** start of Records shown **
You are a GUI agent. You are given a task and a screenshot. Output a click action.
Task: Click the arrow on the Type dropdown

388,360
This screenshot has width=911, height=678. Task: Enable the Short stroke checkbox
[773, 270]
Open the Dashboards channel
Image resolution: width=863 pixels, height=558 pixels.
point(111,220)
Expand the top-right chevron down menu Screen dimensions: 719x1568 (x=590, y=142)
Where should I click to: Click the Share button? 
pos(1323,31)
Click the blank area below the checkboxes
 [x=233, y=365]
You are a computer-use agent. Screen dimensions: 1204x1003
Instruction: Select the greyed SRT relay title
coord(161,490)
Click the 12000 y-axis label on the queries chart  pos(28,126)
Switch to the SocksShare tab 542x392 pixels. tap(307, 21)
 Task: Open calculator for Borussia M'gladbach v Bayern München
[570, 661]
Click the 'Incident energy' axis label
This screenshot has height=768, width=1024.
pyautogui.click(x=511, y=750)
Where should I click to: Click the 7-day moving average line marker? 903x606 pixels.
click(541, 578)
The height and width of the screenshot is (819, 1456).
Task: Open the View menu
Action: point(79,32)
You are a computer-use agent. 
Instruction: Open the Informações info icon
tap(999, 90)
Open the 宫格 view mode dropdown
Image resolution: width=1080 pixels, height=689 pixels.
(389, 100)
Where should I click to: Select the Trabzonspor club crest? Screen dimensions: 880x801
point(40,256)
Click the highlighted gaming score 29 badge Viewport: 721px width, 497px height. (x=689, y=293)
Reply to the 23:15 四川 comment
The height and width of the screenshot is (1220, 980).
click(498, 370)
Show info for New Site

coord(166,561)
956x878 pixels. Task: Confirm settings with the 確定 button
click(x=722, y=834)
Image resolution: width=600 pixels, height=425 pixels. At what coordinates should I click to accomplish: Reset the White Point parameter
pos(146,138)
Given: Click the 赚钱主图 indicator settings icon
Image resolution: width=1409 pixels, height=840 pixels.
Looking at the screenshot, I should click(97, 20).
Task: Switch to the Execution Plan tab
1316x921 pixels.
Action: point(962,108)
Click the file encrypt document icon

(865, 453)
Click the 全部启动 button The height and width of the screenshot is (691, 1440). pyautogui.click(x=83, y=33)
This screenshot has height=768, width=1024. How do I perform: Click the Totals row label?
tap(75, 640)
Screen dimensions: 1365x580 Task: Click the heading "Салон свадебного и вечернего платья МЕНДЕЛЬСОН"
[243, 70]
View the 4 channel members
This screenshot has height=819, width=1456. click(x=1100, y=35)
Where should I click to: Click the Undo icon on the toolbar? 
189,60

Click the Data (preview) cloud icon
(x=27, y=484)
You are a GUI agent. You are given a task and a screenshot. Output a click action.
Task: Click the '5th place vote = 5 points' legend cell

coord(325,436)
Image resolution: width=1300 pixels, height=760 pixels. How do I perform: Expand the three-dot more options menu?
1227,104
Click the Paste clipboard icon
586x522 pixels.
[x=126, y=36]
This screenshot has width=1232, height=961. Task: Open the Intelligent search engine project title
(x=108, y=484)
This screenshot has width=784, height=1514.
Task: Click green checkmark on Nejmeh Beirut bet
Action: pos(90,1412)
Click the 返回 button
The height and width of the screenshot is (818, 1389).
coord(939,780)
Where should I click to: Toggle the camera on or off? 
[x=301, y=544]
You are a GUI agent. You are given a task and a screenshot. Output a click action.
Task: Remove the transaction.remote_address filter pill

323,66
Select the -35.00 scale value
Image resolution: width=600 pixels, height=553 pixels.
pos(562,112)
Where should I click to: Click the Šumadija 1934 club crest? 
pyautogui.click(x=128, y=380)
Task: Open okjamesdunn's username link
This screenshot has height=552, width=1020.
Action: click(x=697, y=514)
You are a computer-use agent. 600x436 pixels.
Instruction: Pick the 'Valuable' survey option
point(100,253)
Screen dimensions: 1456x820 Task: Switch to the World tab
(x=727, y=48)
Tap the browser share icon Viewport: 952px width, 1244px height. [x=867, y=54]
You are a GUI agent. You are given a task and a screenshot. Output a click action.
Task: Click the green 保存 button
** end of Records shown **
-- Required work --
Update the data above by replacing each "GUI agent" with "interface agent", changing nothing else.

-- The reply --
You are a interface agent. You are given a task and a screenshot. Output a click action.
Task: Click the arrow on the Type dropdown

388,360
This screenshot has width=911, height=678. Task: Enable the Short stroke checkbox
[773, 270]
Open the Dashboards channel
Image resolution: width=863 pixels, height=558 pixels.
point(111,220)
Expand the top-right chevron down menu Screen dimensions: 719x1568 (x=590, y=142)
Where should I click to: Click the Share button? 
pos(1323,31)
Click the blank area below the checkboxes
 [x=233, y=365]
You are a computer-use agent. Screen dimensions: 1204x1003
Instruction: Select the greyed SRT relay title
coord(161,490)
Click the 12000 y-axis label on the queries chart  pos(28,126)
Switch to the SocksShare tab 542x392 pixels. tap(307, 21)
 Task: Open calculator for Borussia M'gladbach v Bayern München
[570, 661]
Click the 'Incident energy' axis label
This screenshot has height=768, width=1024.
pyautogui.click(x=511, y=750)
Where should I click to: Click the 7-day moving average line marker? 903x606 pixels.
click(541, 578)
The height and width of the screenshot is (819, 1456).
Task: Open the View menu
Action: point(79,32)
You are a computer-use agent. 
Instruction: Open the Informações info icon
tap(999, 90)
Open the 宫格 view mode dropdown
Image resolution: width=1080 pixels, height=689 pixels.
(389, 100)
Where should I click to: Select the Trabzonspor club crest? Screen dimensions: 880x801
point(40,256)
Click the highlighted gaming score 29 badge Viewport: 721px width, 497px height. (x=689, y=293)
Reply to the 23:15 四川 comment
The height and width of the screenshot is (1220, 980).
click(498, 370)
Show info for New Site

coord(166,561)
956x878 pixels. Task: Confirm settings with the 確定 button
click(x=722, y=834)
Image resolution: width=600 pixels, height=425 pixels. At what coordinates should I click to accomplish: Reset the White Point parameter
pos(146,138)
Given: Click the 赚钱主图 indicator settings icon
Image resolution: width=1409 pixels, height=840 pixels.
Looking at the screenshot, I should click(97, 20).
Task: Switch to the Execution Plan tab
1316x921 pixels.
Action: point(962,108)
Click the file encrypt document icon

(865, 453)
Click the 全部启动 button The height and width of the screenshot is (691, 1440). pyautogui.click(x=83, y=33)
This screenshot has height=768, width=1024. How do I perform: Click the Totals row label?
tap(75, 640)
Screen dimensions: 1365x580 Task: Click the heading "Салон свадебного и вечернего платья МЕНДЕЛЬСОН"
[243, 70]
View the 4 channel members
This screenshot has height=819, width=1456. click(x=1100, y=35)
Where should I click to: Click the Undo icon on the toolbar? 
189,60

Click the Data (preview) cloud icon
(x=27, y=484)
You are a interface agent. You are given a task and a screenshot. Output a click action.
Task: Click the '5th place vote = 5 points' legend cell

coord(325,436)
Image resolution: width=1300 pixels, height=760 pixels. How do I perform: Expand the three-dot more options menu?
1227,104
Click the Paste clipboard icon
586x522 pixels.
[x=126, y=36]
This screenshot has width=1232, height=961. Task: Open the Intelligent search engine project title
(x=108, y=484)
This screenshot has width=784, height=1514.
Task: Click green checkmark on Nejmeh Beirut bet
Action: pos(90,1412)
Click the 返回 button
The height and width of the screenshot is (818, 1389).
coord(939,780)
Where should I click to: Toggle the camera on or off? 
[x=301, y=544]
You are a interface agent. You are given a task and a screenshot. Output a click action.
Task: Remove the transaction.remote_address filter pill

323,66
Select the -35.00 scale value
Image resolution: width=600 pixels, height=553 pixels.
pos(562,112)
Where should I click to: Click the Šumadija 1934 club crest? 
pyautogui.click(x=128, y=380)
Task: Open okjamesdunn's username link
This screenshot has height=552, width=1020.
Action: click(x=697, y=514)
You are a computer-use agent. 600x436 pixels.
Instruction: Pick the 'Valuable' survey option
point(100,253)
Screen dimensions: 1456x820 Task: Switch to the World tab
(x=727, y=48)
Tap the browser share icon Viewport: 952px width, 1244px height. [x=867, y=54]
You are a interface agent. You are given a task and a screenshot. Output a click action.
Task: Click the green 保存 button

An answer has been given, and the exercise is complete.